An additional $137,885 is recommended for the Management Information Services (MIS) department to implement enhanced data governance policies and technological resources. This will allow MIS to work with industry leaders to develop and implement best practice models to protect the organization, and its data, from known and unknown risks. The goal of this data governance strategy is to serve Chatham County well into the future while also addressing current data needs.
An additional $200,000 is recommended for the implementation of countywide LiDAR for Chatham County. This project will update the current county LiDAR (last updated as part of a state LiDAR acquisition project in 2015) and will allow for more frequent data updates. Given the rapid development that is occurring within the county, having GIS mapping data that is updated more frequently can help track adherence to the development objectives outlined in the comprehensive plan.
A turf maintenance preventative management plan for the county’s playing fields is recommended to be included, at a cost of $42,455. This plan will allow for the various playing fields at county parks to be utilized more frequently and will also minimize the wear and tear on the respective fields.
The recommended budget includes a 2-percent increase in the county contribution to the health plan and a 7-percent pay increase for employee pay raises. A 0.5-percent increase in the county’s 401(k) contribution for general government employees is recommended. This will increase the contribution rate for general government employees to 5 percent, which is the same as the current law enforcement employee contribution amount.
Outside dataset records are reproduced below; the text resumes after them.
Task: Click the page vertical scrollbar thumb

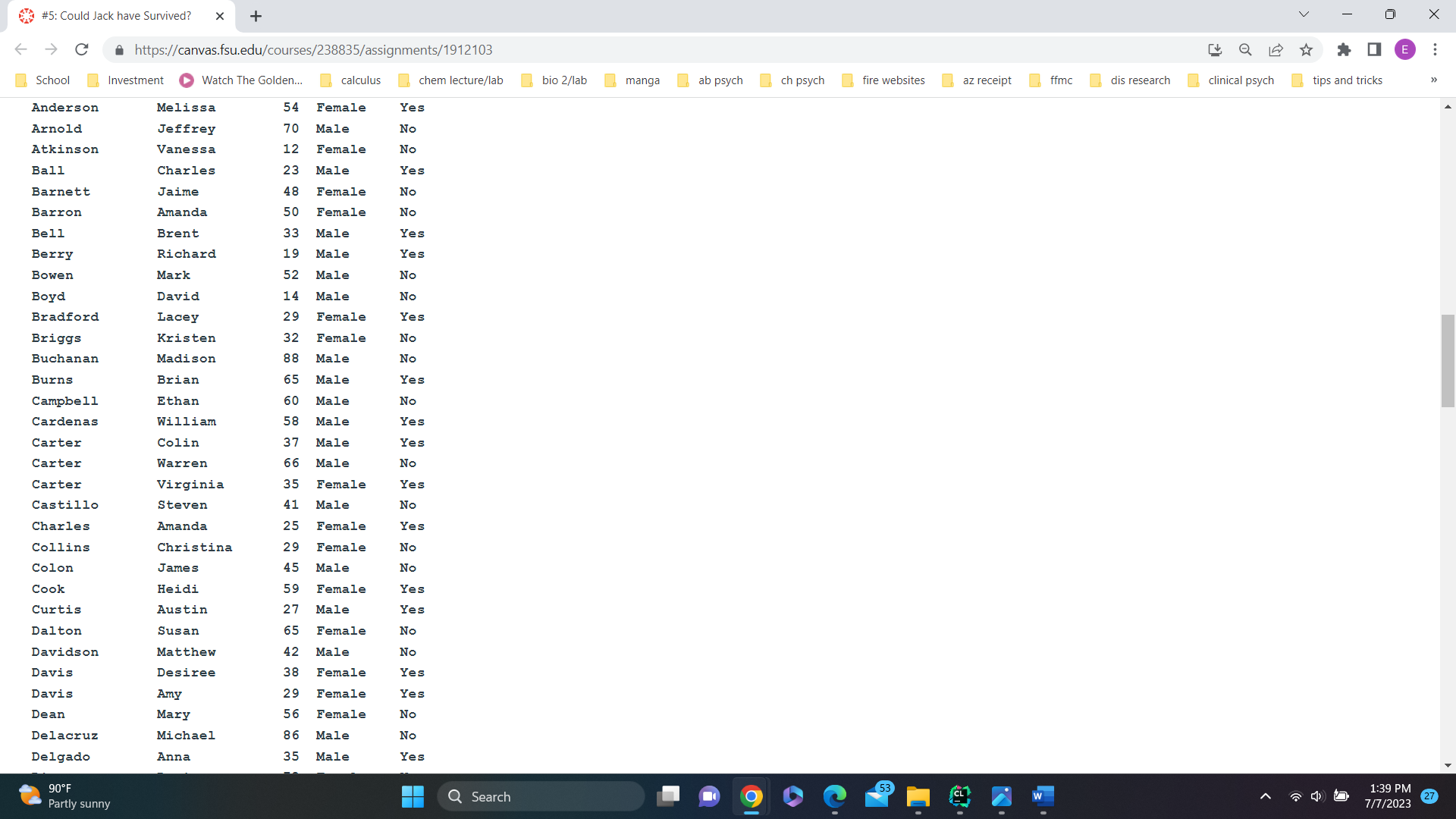Action: 1448,361
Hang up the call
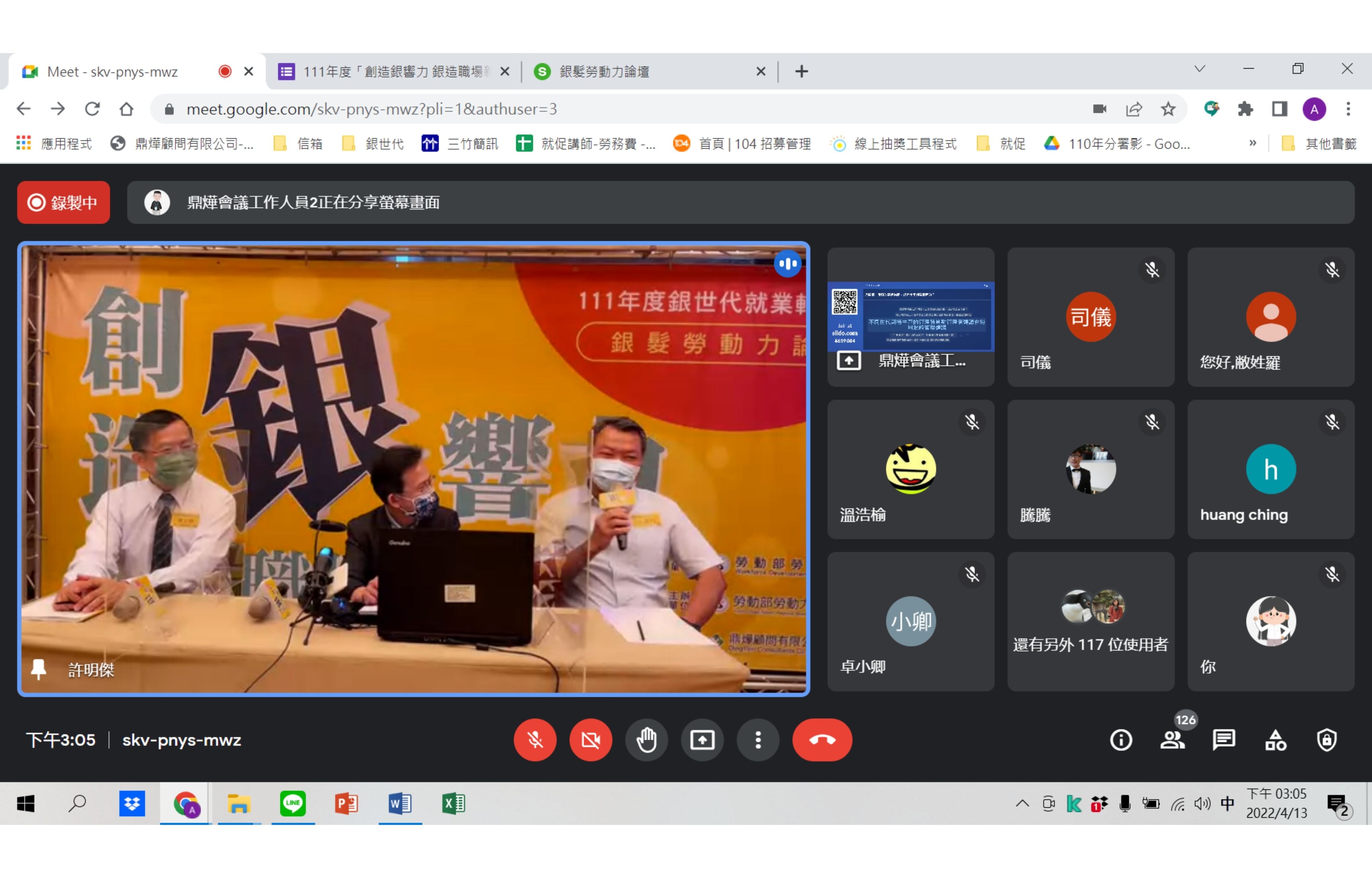 pos(822,739)
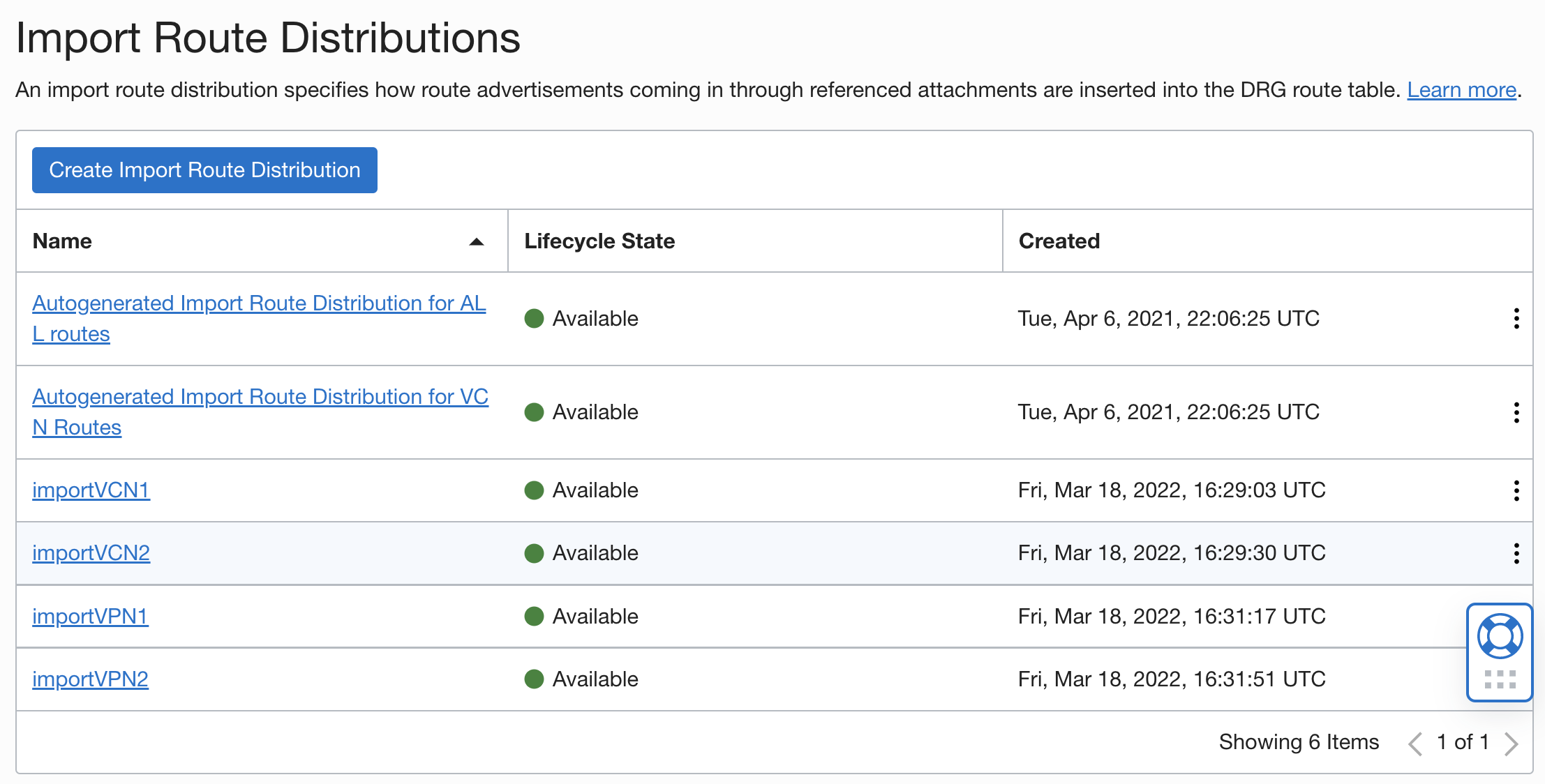1545x784 pixels.
Task: Open Autogenerated Import Route Distribution for VCN Routes
Action: coord(260,397)
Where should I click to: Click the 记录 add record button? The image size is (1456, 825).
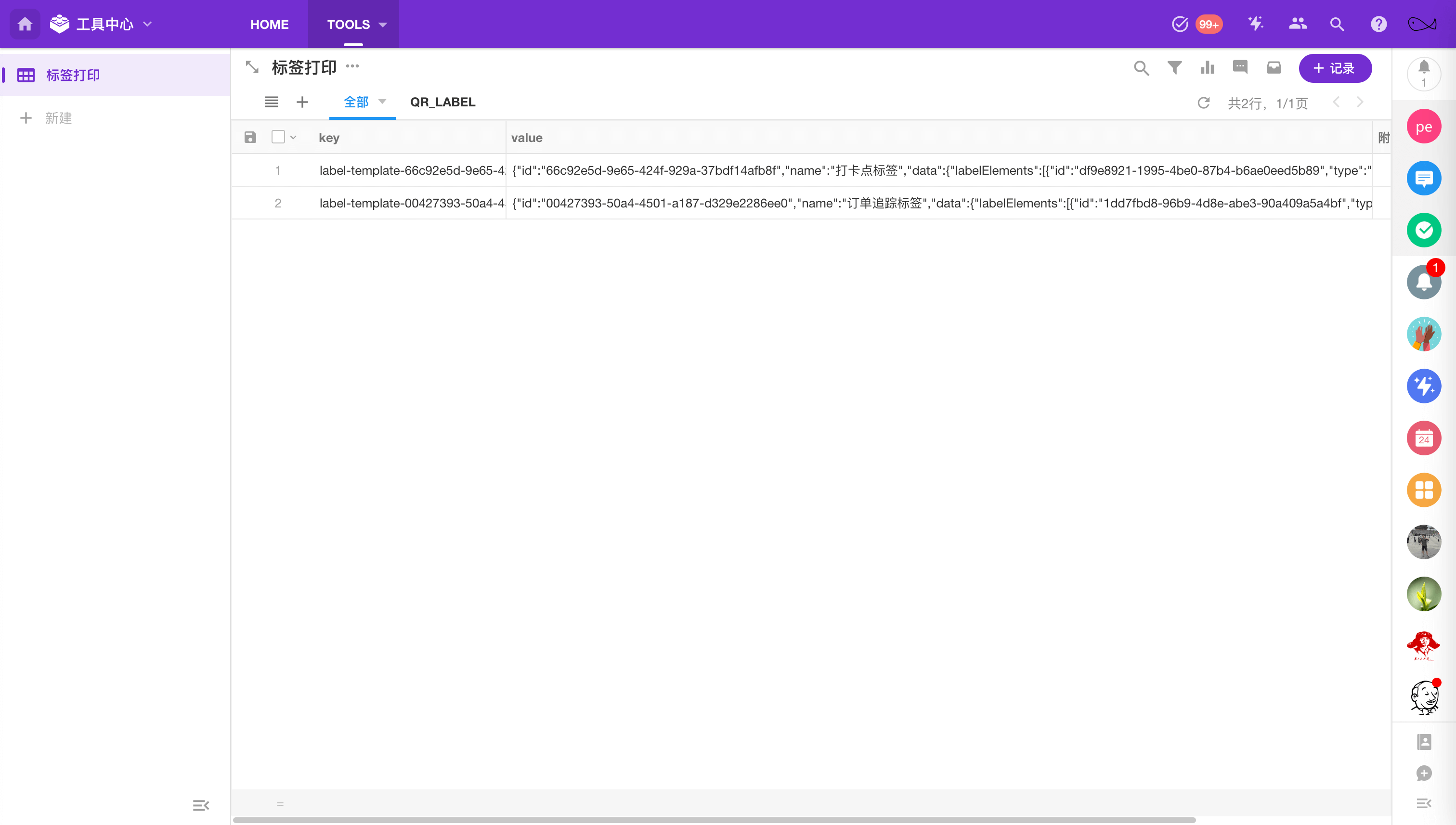pos(1335,68)
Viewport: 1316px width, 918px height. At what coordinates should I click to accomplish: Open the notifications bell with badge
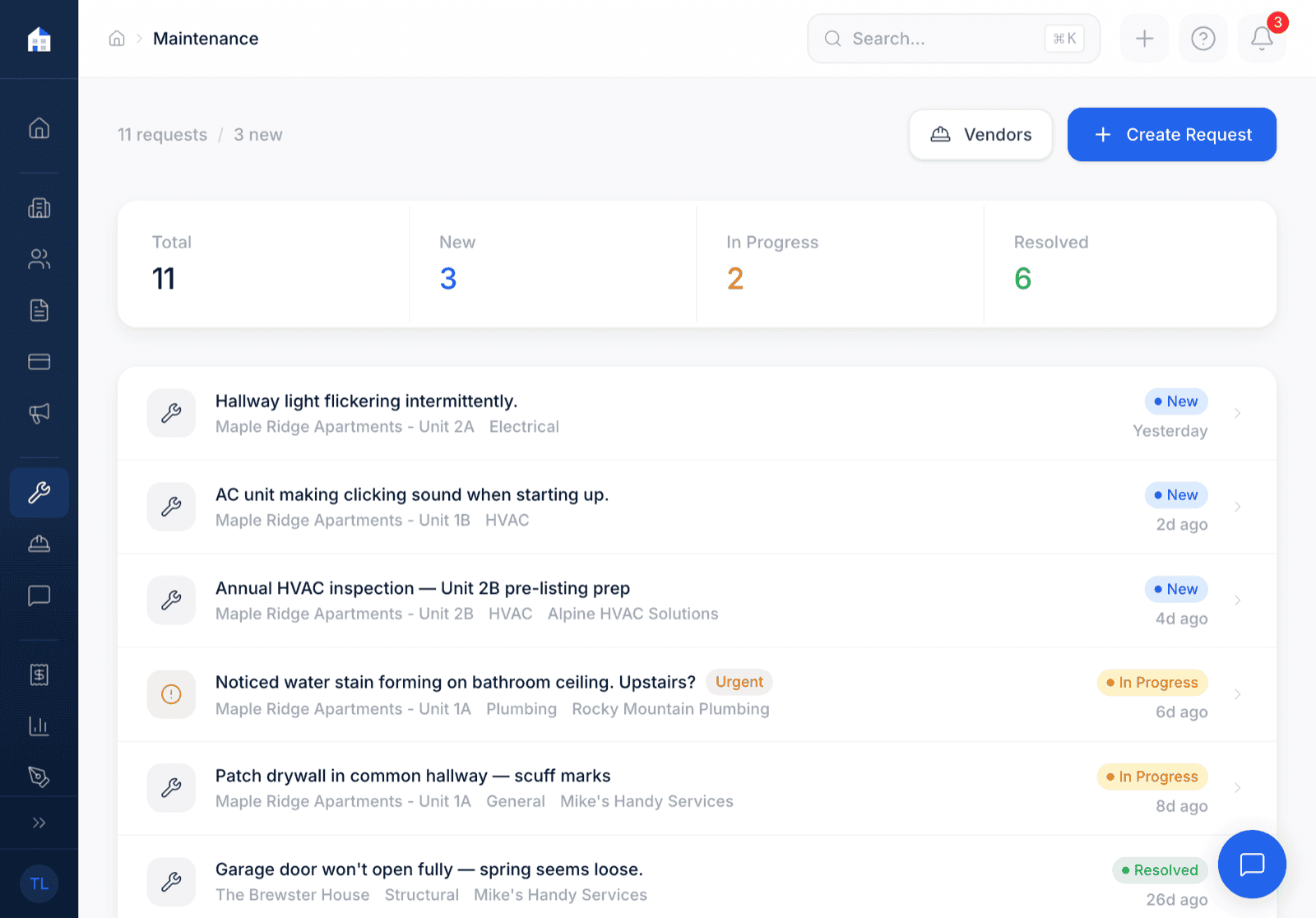[1261, 38]
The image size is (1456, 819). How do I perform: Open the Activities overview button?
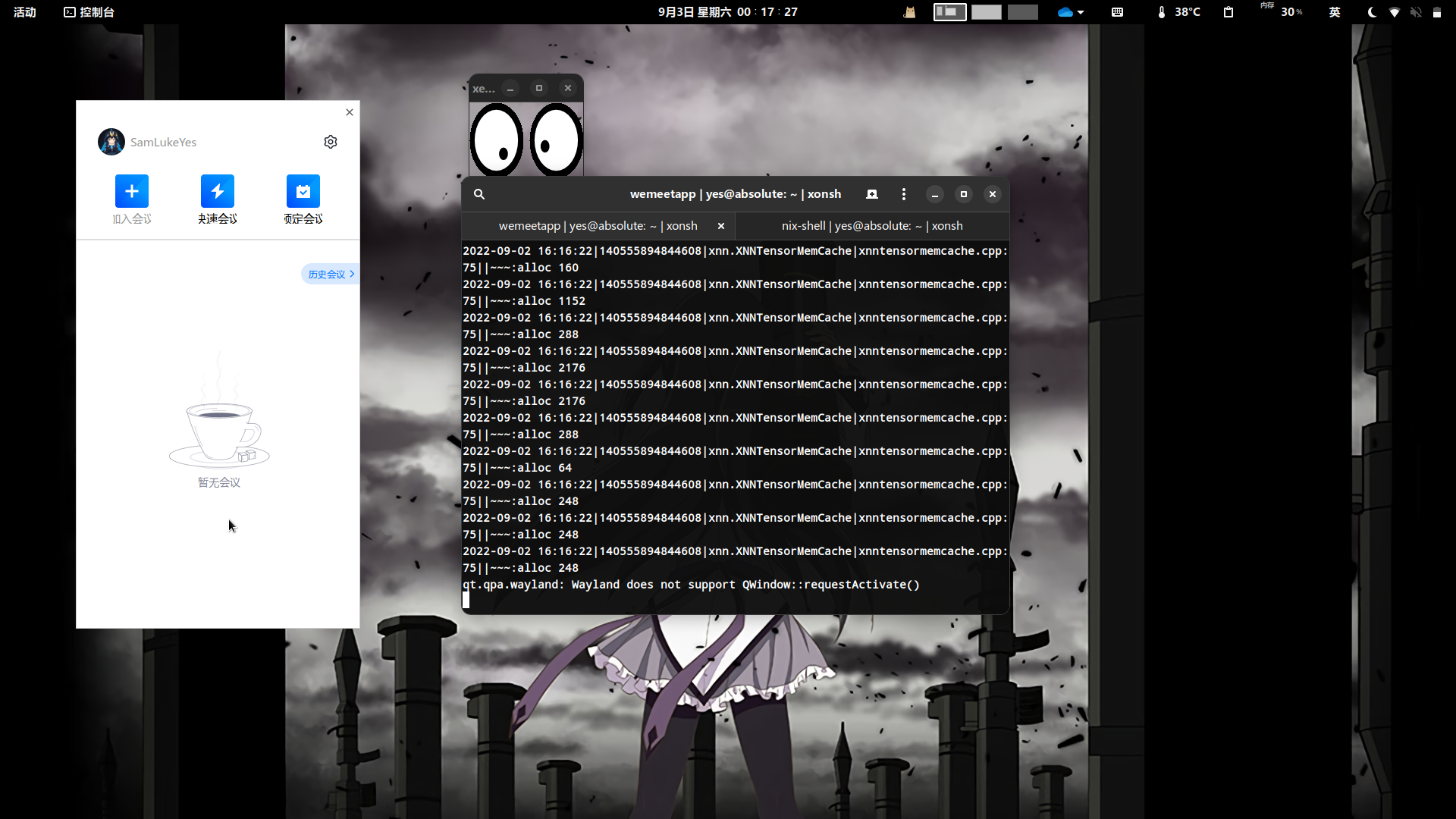click(x=25, y=12)

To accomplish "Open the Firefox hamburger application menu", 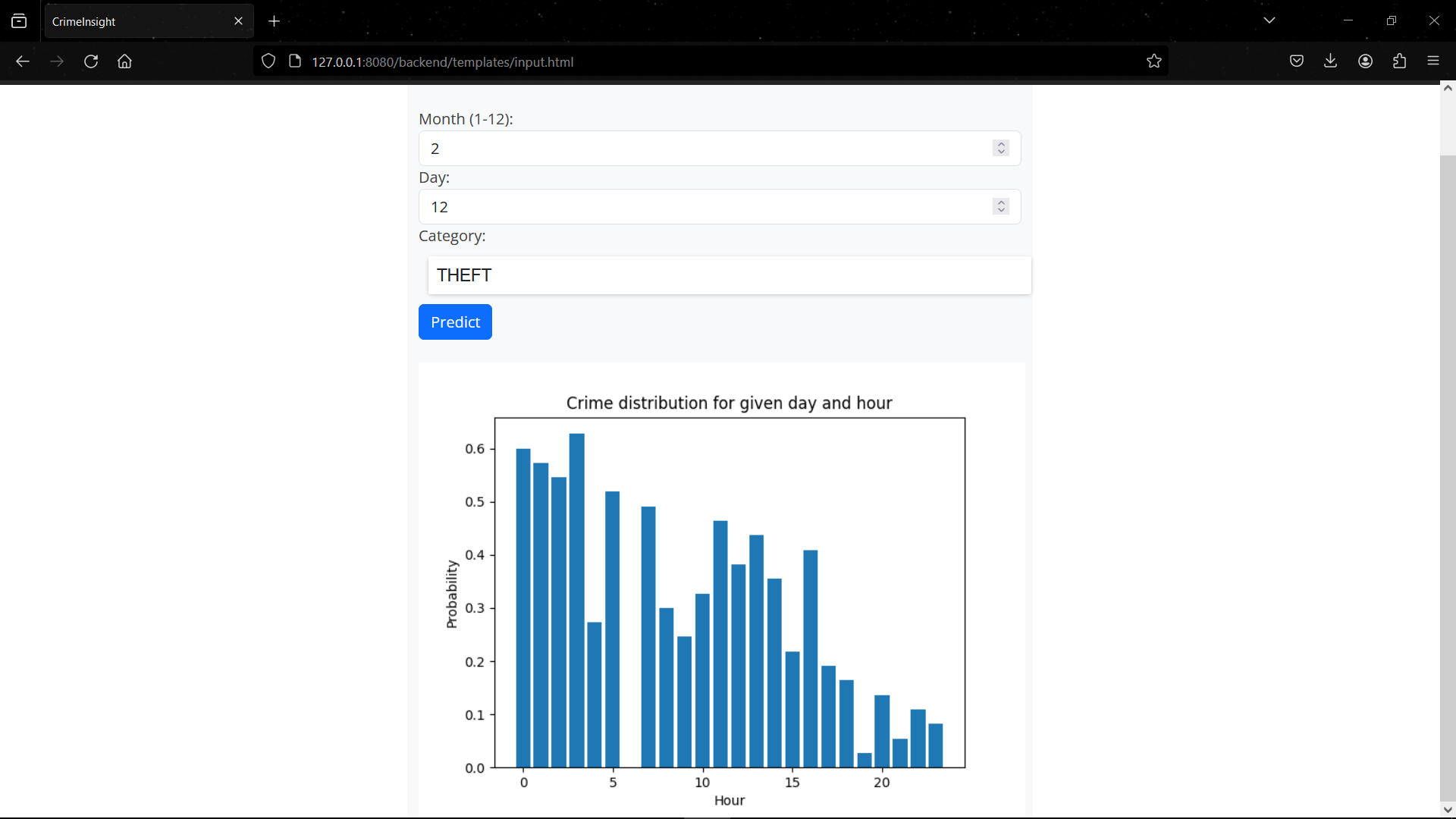I will 1433,61.
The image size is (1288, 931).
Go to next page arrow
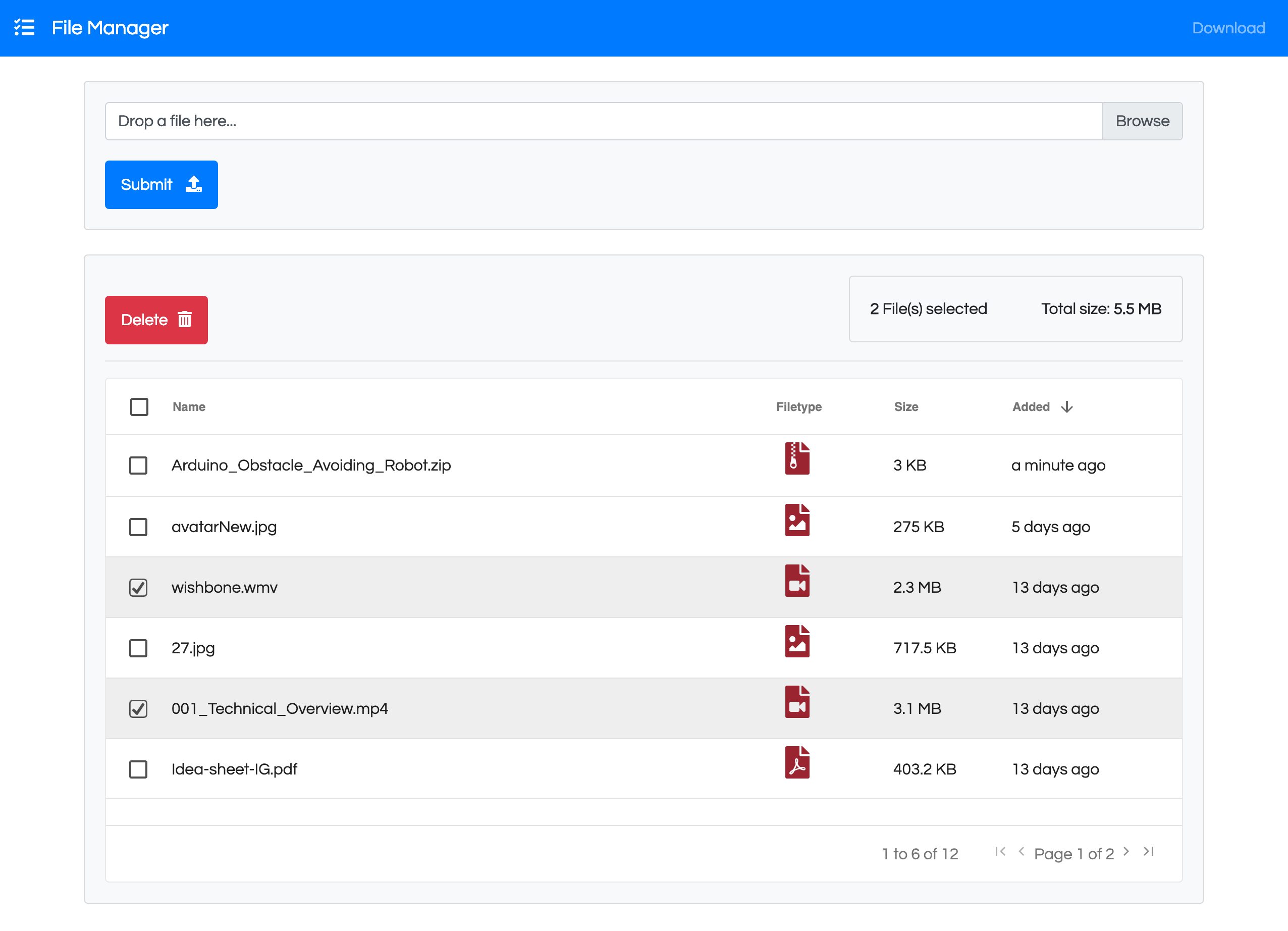1126,851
“While many expenses are necessary to continue movement toward our goals, competitive salaries and benefits are essential to maintaining and attracting talented, professional staff,” LaMontagne said. “This is a vital investment to handle the coming growth.”
The proposed budget includes some changes in county fees to cover specific services:
Residential two bedrooms — increase from $130 to $150.
Residential three bedrooms — increase from $200 to $225.
Residential four bedrooms — increase from $275 to $300.
Residential five bedrooms — increase from $330 to $350.
Residential six-plus bedrooms — increase from $400 to $400 plus additional $50 for each bedroom above six.
Pool permit (seasonal) — increase from $175 to $200.
Senior Games — $10 early registration, $15 normal/standard, $5 bag lunch.
Facility rental (dance) — $120/week.
Sitter background checks — $18.
Medical transport — $2 each way.
Chatham County is served by 11 fire departments that are funded through separate property taxes collected by the county. One department has requested an increase in their tax rate. Fire department highlights include:
The North Chatham Fire Department proposed a 1-cent increase. The increase would bring their tax rate to 11.8 cents, which is 3.2 cents below the maximum 15 cents allowed by General Statute. This increase would be used to fund an additional three full-time firefighters and one part-time firefighter in addition to the required equipment and personal protective gear for the new staff and additional apparatuses. Since the North Chatham Fire Department also services the Bells Annex fire district, the requested tax rate increase is for both the North Chatham and Bells Annex districts.
The City of Durham Fire Department, which provides service for the Parkwood district, is requesting an increase of their contract payment pursuant to the standing Interlocal Agreement.
The Board of Commissioners will have a series of work sessions on the budget after the public hearings. State law requires the board to approve the budget no later than June 30.